··· RECORDS FOR THIS EXERCISE

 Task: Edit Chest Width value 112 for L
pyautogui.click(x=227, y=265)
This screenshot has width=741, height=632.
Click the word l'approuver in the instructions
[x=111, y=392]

······

**ACTION ITEM:**
All of the data above should be set down again exactly.

**RESPONSE AREA:**
 Task: Edit Chest Width value 112 for L
pyautogui.click(x=227, y=265)
This screenshot has width=741, height=632.
Click the word l'approuver in the instructions
[x=111, y=392]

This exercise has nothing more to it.